Extracted data entries:
^^^^

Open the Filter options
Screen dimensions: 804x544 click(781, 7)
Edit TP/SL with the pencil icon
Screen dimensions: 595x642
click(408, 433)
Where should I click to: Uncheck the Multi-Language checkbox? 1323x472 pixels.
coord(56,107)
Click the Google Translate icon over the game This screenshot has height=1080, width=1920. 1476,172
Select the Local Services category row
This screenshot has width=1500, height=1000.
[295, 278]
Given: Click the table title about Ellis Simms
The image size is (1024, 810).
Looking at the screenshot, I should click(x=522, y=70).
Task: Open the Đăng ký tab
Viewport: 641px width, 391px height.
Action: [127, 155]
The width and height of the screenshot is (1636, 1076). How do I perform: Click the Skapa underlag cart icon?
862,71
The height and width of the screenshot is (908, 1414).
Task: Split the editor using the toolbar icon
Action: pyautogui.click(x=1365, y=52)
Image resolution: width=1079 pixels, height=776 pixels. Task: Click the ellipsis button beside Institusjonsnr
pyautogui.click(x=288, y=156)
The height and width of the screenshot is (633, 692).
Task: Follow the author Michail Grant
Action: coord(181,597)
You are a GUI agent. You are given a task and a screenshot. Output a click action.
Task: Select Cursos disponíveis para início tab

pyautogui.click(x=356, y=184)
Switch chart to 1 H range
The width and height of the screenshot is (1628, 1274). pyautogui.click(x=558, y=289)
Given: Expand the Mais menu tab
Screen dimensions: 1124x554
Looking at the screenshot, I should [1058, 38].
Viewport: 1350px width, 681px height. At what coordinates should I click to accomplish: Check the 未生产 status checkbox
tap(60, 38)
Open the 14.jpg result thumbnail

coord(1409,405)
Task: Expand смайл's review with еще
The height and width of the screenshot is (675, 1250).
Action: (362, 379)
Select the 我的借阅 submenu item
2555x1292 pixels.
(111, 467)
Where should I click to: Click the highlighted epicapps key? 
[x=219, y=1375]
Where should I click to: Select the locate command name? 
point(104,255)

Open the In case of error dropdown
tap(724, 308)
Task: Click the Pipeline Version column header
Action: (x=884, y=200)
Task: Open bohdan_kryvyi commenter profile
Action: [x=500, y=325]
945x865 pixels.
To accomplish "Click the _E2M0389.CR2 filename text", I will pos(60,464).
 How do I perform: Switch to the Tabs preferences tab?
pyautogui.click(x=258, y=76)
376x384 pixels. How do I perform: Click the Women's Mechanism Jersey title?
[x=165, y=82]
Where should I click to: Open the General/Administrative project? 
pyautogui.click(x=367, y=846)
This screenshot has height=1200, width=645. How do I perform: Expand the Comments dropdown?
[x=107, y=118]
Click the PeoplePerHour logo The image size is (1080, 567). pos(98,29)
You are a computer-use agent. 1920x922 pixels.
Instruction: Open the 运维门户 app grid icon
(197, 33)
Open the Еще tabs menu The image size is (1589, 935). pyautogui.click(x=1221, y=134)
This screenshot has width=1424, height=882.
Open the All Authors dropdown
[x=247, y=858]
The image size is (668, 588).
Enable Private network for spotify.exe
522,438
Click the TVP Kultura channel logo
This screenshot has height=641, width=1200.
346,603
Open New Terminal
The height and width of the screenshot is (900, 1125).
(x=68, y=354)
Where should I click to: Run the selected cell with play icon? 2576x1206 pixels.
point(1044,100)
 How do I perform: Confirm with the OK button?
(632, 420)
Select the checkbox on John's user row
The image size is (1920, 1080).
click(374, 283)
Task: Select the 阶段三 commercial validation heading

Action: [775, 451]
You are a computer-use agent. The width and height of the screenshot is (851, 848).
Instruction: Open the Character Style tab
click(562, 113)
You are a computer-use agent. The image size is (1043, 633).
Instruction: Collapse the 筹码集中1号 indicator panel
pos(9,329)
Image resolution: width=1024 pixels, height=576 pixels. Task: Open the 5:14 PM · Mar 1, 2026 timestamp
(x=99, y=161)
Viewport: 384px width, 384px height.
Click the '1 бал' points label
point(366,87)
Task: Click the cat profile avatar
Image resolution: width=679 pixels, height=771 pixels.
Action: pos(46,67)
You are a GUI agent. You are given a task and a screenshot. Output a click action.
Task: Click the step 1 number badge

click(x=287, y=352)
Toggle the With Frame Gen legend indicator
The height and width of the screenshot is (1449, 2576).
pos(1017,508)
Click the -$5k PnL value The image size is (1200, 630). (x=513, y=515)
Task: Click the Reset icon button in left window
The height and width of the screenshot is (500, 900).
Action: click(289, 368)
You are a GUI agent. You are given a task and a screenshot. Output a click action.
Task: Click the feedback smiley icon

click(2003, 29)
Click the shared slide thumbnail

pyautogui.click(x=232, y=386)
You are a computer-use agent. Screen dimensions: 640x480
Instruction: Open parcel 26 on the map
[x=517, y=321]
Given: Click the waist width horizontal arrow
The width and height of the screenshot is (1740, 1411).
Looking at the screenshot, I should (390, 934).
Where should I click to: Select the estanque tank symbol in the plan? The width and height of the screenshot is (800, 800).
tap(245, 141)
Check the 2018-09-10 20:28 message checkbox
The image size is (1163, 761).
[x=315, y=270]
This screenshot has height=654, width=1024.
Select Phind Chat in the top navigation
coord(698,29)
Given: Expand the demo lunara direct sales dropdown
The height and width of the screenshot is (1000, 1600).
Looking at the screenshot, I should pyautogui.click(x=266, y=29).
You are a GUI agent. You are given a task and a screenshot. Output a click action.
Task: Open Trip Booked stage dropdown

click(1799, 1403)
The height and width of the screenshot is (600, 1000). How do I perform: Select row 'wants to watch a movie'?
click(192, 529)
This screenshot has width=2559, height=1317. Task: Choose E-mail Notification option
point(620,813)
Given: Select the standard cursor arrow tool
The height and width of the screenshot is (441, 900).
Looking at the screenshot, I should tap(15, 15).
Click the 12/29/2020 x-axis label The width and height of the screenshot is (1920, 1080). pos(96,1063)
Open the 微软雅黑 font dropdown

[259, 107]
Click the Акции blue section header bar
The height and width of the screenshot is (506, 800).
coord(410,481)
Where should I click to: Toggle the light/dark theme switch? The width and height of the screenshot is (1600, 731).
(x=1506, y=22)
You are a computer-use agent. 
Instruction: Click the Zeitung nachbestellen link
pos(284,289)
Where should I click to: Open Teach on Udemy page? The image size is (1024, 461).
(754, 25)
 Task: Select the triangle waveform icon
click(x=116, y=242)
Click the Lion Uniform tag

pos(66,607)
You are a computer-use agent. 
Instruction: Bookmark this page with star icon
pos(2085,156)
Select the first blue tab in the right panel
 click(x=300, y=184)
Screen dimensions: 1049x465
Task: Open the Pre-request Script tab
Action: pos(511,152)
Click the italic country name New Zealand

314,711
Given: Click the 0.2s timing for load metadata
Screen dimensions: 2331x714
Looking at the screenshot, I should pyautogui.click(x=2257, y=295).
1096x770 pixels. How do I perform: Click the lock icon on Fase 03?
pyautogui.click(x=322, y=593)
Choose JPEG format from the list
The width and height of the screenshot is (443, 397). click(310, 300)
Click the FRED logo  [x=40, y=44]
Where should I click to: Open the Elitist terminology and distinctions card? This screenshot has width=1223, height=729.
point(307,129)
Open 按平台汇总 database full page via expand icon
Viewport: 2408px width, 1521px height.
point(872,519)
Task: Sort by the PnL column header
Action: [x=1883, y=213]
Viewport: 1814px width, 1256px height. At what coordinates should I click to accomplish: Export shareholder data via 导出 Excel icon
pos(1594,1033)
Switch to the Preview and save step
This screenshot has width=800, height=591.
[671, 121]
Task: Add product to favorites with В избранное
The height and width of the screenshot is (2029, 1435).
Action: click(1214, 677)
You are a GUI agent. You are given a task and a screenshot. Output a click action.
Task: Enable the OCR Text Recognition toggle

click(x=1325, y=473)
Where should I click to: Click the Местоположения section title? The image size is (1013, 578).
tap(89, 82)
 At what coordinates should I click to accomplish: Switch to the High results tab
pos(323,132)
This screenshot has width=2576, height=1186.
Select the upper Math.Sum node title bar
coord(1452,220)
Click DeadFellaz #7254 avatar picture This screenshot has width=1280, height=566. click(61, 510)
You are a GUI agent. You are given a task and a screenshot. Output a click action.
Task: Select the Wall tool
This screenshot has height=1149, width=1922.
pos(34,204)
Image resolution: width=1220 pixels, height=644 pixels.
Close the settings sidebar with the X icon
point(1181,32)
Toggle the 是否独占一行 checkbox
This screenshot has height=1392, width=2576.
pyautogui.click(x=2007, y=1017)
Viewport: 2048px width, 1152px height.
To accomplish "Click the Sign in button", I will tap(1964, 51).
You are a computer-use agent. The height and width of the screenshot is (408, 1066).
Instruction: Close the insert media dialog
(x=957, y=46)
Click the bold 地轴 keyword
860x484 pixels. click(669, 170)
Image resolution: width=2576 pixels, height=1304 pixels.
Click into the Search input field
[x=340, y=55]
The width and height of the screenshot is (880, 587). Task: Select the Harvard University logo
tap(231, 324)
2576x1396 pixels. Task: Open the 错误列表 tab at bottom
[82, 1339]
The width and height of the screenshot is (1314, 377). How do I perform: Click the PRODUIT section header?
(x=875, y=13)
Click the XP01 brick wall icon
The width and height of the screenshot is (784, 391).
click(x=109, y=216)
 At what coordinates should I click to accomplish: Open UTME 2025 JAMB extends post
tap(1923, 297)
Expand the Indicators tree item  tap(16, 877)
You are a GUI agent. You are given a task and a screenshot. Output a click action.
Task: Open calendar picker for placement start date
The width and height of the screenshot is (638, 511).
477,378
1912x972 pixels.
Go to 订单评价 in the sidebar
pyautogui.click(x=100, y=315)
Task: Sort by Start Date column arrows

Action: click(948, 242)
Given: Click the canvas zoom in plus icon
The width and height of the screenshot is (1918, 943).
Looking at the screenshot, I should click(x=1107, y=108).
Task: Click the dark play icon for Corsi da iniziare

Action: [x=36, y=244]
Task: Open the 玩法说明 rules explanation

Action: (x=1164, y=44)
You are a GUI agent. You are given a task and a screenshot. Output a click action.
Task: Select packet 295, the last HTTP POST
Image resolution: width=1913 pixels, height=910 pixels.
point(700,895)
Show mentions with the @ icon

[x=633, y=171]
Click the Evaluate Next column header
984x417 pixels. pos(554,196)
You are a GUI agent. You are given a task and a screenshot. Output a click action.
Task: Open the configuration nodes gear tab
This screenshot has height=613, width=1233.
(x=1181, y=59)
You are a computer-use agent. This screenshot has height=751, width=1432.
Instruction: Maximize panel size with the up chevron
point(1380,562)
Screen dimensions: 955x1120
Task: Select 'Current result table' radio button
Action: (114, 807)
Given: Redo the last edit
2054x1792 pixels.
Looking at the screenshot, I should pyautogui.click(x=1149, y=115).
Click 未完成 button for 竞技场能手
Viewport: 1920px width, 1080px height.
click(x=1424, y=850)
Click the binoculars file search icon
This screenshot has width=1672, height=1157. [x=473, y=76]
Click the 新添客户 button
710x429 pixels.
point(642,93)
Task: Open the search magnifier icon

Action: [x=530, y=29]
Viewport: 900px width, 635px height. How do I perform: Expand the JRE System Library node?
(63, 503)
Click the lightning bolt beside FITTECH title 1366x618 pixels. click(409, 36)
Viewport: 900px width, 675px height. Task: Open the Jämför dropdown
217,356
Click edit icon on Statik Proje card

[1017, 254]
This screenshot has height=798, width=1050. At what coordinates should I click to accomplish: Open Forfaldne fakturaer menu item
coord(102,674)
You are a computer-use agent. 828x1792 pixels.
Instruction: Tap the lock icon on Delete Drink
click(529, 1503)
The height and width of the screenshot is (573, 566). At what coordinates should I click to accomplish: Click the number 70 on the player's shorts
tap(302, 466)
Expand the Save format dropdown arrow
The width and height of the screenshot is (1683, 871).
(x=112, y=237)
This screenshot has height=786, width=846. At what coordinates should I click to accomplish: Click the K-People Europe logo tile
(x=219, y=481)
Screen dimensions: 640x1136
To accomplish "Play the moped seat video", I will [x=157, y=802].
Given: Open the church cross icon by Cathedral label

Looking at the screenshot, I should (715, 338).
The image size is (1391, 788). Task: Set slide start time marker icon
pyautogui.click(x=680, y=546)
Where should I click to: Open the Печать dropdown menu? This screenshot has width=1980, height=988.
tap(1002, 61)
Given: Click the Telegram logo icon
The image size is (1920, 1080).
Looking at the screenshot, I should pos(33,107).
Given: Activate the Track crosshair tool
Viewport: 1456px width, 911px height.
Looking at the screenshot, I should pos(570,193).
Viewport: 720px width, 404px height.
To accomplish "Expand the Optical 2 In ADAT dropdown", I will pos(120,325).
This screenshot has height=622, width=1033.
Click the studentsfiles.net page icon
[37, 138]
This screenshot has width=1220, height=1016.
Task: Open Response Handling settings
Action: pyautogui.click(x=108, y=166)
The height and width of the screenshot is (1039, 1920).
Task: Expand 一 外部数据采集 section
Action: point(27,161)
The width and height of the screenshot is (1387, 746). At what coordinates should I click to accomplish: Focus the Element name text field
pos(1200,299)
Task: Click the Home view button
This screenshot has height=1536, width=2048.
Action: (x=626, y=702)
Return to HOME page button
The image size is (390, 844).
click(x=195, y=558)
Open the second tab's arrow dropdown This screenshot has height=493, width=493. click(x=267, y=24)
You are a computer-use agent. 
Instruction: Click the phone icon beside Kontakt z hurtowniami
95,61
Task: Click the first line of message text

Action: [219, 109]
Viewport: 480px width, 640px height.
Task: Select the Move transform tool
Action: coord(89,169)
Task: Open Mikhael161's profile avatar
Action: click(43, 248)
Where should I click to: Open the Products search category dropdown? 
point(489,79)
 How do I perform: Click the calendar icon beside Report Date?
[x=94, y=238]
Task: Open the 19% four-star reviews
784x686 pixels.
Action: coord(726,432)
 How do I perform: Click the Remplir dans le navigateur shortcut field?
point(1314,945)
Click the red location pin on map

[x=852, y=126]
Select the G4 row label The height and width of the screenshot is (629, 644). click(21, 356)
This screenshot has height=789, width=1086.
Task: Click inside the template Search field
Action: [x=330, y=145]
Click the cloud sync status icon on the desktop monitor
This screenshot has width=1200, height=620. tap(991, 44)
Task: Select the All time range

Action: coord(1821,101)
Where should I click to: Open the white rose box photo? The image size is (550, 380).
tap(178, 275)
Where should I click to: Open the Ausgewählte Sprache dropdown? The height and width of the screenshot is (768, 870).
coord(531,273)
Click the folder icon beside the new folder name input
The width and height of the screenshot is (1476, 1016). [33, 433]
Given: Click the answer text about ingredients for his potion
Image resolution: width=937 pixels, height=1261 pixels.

^^^^

### Required task
Present the lines of the records starting at the one containing "This screenshot has height=798, width=1050." and ending at the one containing "click(529, 1503)" as a numbered list, leaving out any blank lines.

### The response
1. This screenshot has height=798, width=1050. At what coordinates should I click to accomplish: Open Forfaldne fakturaer menu item
2. coord(102,674)
3. You are a computer-use agent. 828x1792 pixels.
4. Instruction: Tap the lock icon on Delete Drink
5. click(529, 1503)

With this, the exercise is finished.